Who Speaks: The Interlocutor
Learning is the greatest pleasure, and is an inherent capability, perhaps the definitive one, for human beings. There are many ways to learn, and perhaps pleasure is the more important entry in the equation. We are recruiting you; you solicited us. Does it matter how the encounter occurs? Where are we when we learn? With whom am I speaking? The interlocutor, in this communication, sender and receiver? Here is the first lesson, but how is it to be taken, composed by an American academic, in English. The lesson? I am addressing myself, composing in the middle voice, neither active nor passive, but reflexive. You, overhearing me, address yourself in turn. Your mother teaching you to prepare food for a meal, she says "do it like this," and shows you how. If only it were that simple! Physician, heal thyself!
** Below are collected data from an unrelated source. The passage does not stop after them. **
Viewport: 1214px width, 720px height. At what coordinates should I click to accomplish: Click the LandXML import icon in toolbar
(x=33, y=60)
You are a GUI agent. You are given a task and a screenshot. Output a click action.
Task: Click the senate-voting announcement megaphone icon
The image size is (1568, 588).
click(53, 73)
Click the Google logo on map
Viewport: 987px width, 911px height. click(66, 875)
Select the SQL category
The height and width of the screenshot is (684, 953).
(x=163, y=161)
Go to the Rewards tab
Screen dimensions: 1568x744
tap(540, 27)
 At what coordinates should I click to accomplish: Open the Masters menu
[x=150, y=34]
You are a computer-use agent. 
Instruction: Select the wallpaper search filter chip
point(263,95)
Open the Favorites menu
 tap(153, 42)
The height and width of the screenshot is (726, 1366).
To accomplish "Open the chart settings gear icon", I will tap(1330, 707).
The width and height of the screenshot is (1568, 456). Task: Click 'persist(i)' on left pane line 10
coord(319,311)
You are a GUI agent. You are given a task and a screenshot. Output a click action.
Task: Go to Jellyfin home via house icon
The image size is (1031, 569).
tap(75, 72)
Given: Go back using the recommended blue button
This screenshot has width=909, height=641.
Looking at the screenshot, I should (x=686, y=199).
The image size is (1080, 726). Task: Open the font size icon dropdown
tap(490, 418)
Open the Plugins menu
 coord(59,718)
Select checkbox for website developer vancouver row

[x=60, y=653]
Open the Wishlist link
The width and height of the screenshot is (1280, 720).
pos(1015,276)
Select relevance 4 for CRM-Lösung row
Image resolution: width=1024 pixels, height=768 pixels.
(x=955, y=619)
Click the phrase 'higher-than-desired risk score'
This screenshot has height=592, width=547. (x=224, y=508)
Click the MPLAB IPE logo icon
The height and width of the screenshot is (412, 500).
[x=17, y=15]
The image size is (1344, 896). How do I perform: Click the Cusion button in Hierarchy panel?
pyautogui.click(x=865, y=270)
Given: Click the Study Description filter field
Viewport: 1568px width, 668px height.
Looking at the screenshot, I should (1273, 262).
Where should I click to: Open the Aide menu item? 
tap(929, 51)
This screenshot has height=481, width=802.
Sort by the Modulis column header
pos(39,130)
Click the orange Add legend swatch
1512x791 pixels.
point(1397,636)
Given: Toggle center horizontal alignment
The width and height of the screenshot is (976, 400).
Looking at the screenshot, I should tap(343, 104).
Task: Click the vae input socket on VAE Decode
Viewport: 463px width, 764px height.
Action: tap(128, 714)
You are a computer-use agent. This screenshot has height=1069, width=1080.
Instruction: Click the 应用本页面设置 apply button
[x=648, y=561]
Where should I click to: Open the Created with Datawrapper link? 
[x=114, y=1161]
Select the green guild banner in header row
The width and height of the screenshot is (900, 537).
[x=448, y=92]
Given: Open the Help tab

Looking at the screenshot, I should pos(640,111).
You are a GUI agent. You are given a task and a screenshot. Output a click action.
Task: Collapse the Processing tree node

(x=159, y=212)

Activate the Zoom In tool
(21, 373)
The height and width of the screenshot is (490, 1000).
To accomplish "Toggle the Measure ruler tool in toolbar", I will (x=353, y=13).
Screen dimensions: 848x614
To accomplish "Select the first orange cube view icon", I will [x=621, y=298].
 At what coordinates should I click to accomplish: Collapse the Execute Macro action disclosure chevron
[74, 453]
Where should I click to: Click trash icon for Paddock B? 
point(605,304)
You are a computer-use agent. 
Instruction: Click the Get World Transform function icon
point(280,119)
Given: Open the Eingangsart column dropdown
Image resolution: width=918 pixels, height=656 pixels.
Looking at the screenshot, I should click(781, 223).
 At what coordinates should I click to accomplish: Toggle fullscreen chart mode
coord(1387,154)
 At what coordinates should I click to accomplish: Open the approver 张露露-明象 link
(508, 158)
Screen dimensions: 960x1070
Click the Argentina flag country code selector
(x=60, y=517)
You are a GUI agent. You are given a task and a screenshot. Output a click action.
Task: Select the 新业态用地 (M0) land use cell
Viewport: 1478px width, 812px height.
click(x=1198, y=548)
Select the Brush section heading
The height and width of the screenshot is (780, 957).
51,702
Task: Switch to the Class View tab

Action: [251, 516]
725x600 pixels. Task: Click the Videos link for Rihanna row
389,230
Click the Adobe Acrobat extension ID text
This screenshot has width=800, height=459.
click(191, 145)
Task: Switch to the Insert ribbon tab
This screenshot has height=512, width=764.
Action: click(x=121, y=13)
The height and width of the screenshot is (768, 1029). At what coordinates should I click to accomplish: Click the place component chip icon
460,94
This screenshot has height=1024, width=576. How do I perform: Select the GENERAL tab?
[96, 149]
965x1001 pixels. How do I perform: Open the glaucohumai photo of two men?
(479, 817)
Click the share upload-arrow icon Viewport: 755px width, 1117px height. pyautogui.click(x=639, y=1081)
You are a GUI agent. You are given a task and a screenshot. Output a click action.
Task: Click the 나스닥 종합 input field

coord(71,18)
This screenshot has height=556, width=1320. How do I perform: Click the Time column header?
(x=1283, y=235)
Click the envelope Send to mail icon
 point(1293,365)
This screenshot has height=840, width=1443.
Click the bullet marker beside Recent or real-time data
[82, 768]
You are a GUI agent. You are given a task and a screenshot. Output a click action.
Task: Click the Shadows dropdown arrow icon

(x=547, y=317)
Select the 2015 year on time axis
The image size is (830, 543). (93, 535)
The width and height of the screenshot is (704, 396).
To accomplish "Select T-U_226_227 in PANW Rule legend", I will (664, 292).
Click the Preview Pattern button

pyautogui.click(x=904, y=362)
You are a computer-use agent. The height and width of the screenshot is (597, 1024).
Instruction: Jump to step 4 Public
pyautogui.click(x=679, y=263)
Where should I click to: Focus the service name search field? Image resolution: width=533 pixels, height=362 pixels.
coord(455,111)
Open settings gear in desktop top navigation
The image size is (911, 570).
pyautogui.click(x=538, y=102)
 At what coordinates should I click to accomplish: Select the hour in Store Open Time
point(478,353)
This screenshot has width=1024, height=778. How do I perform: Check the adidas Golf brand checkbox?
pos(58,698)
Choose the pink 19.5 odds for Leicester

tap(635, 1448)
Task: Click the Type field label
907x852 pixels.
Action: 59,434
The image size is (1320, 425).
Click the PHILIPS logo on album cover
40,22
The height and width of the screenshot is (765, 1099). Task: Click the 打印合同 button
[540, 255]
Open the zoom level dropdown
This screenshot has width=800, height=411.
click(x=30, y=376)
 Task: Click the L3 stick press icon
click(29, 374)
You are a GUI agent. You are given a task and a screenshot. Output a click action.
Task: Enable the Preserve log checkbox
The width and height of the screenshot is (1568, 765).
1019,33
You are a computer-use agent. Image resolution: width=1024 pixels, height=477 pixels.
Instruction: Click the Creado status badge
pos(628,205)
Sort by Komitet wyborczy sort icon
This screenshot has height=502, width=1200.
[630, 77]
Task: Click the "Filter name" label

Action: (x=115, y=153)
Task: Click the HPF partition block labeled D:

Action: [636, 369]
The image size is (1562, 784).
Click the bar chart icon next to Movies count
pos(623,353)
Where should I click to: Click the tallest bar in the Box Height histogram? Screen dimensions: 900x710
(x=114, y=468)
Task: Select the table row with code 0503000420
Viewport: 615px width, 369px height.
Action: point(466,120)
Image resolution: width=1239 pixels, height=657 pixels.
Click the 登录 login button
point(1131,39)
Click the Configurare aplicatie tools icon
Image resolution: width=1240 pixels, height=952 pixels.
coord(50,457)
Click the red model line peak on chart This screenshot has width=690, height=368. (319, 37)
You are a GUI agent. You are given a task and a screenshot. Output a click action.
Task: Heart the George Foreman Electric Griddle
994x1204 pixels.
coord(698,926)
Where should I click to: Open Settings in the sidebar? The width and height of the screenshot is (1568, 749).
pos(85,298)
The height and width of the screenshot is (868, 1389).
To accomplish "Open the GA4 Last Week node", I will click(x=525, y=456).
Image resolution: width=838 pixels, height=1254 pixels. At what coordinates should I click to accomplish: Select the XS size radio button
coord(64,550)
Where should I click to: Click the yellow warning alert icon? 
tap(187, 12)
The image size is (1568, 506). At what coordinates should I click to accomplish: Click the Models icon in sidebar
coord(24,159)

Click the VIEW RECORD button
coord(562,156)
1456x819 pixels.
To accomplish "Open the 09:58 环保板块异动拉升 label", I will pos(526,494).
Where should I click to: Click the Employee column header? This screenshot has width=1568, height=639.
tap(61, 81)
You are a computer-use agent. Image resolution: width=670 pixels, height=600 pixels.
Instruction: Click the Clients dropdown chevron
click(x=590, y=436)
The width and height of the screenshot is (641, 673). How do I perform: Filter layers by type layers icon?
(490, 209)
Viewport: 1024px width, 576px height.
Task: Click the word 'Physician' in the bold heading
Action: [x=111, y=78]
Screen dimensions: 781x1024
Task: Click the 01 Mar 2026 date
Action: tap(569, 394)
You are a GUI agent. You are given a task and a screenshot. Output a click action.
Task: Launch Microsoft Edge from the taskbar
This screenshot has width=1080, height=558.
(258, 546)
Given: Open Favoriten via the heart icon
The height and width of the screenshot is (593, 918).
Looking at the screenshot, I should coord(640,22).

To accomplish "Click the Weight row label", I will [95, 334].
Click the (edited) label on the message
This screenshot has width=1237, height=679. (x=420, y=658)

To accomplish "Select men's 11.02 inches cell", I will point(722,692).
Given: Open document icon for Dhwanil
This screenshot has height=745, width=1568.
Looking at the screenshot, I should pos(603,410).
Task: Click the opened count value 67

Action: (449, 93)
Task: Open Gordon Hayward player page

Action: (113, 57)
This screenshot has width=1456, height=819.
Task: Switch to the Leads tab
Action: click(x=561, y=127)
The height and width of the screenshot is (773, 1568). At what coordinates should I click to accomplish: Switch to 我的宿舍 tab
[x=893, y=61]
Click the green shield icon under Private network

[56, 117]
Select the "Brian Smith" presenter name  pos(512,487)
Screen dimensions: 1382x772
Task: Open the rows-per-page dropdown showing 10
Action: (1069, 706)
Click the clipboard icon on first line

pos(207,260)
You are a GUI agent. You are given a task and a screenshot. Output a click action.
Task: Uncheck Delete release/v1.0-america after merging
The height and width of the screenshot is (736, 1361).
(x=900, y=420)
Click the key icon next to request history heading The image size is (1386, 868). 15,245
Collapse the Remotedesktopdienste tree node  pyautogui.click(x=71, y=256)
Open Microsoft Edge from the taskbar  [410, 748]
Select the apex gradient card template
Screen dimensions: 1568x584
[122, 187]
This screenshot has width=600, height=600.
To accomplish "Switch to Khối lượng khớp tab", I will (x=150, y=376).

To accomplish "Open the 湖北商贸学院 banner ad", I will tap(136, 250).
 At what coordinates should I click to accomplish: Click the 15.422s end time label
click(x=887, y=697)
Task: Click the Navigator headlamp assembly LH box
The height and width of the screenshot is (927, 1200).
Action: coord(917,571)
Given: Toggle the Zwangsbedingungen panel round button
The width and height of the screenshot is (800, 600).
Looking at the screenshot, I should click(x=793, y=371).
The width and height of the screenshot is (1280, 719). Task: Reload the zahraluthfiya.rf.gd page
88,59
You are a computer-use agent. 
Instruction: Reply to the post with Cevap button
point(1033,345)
I benefitted from at least four educations, pedagogy of four institutions (and then some), and so did you. We live within these institutions which collectively we call the popcycle: Family, Entertainment (popular culture), School, Career (profession). For some of us Church may replace one of the others, or even function as a fifth register. In the epoch of literacy, Western alphabetic civilization, the popcycle institutions remained apart, analytically compartmentalized. In the emerging apparatus of electracy (digital civilization, beginning in the industrial revolution), the popcycle registers begin to converge, hybridize, blend into one complex arrangment, An apparatus is a set-up, dispositif, a framing configuration that guides all thought and action of its subjects.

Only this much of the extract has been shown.